I think Mr. Schneier’s foray into psychology and security theater (which I would normally applaud) is taking its toll. His idea would certainly be great theater and be great for perception while it killed the software industry.
But is his argument correct in economic terms? Would such a thing put the onus on vendors to release cleaner code?
We have our own Linux distribution (Snaplinux) that features production level code, cleaner than RH or Novell. It is maintained and tested single-handedly through automation. If we can do it, why can’t everyone else?
The whole economic question can be pointed at the industry as a whole though, and is done through by people like Marcus Ranum. Why is there so much emphasis on patching instead of finding ways to prevent threat enablement due to vulnerabilities?
@Rob -
Well, it’s correct to the extent that he says we will pay more, if that is what you mean. You will pay more for insurance, of course, or will be forced out of the market because nobody will buy uninsured products.

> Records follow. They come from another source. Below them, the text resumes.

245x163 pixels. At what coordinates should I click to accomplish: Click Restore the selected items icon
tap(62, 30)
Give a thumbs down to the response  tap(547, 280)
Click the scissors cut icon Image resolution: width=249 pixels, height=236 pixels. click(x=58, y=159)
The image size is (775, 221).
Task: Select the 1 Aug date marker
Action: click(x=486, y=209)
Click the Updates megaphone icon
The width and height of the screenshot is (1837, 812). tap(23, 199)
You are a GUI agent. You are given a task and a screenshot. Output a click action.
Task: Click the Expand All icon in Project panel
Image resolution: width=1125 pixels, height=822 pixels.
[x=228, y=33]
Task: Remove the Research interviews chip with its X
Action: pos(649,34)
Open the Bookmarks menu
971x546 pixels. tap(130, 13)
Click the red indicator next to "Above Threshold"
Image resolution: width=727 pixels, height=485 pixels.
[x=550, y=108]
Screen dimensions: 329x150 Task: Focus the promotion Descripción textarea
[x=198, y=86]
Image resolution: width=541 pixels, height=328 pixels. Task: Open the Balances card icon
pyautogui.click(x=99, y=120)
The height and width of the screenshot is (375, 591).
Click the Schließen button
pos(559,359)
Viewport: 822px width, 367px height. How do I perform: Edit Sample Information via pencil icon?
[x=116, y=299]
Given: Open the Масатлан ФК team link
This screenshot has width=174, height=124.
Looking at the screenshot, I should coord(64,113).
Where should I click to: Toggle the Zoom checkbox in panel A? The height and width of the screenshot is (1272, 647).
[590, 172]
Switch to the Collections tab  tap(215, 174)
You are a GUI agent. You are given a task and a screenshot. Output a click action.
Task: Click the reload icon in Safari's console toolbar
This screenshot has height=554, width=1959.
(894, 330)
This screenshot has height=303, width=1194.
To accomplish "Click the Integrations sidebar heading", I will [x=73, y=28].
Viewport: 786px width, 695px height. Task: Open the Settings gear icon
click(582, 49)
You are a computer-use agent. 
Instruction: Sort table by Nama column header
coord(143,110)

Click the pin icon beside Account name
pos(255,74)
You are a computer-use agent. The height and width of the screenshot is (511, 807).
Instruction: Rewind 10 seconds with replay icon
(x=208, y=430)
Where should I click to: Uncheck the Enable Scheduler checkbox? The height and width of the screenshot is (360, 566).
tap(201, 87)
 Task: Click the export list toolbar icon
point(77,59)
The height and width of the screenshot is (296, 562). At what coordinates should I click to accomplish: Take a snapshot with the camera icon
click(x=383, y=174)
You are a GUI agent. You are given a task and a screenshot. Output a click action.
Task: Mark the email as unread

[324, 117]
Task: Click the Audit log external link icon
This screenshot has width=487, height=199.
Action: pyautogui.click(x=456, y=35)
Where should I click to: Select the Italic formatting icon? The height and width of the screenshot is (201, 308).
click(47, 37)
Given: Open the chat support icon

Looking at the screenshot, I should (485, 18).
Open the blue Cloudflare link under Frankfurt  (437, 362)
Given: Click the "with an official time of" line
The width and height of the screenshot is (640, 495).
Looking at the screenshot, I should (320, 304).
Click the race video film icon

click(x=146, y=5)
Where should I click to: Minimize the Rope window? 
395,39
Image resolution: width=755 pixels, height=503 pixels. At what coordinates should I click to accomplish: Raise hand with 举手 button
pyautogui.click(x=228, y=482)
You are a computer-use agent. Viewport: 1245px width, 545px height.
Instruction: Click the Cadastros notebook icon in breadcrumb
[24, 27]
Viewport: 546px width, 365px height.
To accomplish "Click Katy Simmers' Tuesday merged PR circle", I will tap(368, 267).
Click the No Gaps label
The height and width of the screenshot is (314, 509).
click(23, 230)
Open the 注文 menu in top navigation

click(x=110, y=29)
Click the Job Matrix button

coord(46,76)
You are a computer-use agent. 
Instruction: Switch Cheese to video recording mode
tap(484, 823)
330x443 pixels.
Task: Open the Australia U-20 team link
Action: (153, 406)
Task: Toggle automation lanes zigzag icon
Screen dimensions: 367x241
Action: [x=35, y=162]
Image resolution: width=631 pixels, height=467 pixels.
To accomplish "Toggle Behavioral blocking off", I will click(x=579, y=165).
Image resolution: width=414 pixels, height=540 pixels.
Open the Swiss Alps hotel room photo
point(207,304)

It is interesting to me that you suggest nobody else is doing what you are doing… because they are and your code isn’t as good as you think it is (unless it is a trivially simple program). Btw, who is out there trying to purposely write bad code?
This is the big problem with liability – we are never done and nobody can prove that anyone else is “better” or “worse” and so everyone pays, starting with the big guys and then trickling down to the little guys. Since the big guys can afford it, they weather the storm. You die along with all the other little guys. (By the way, you will also be forced out of any sort of integration attempts with other software.)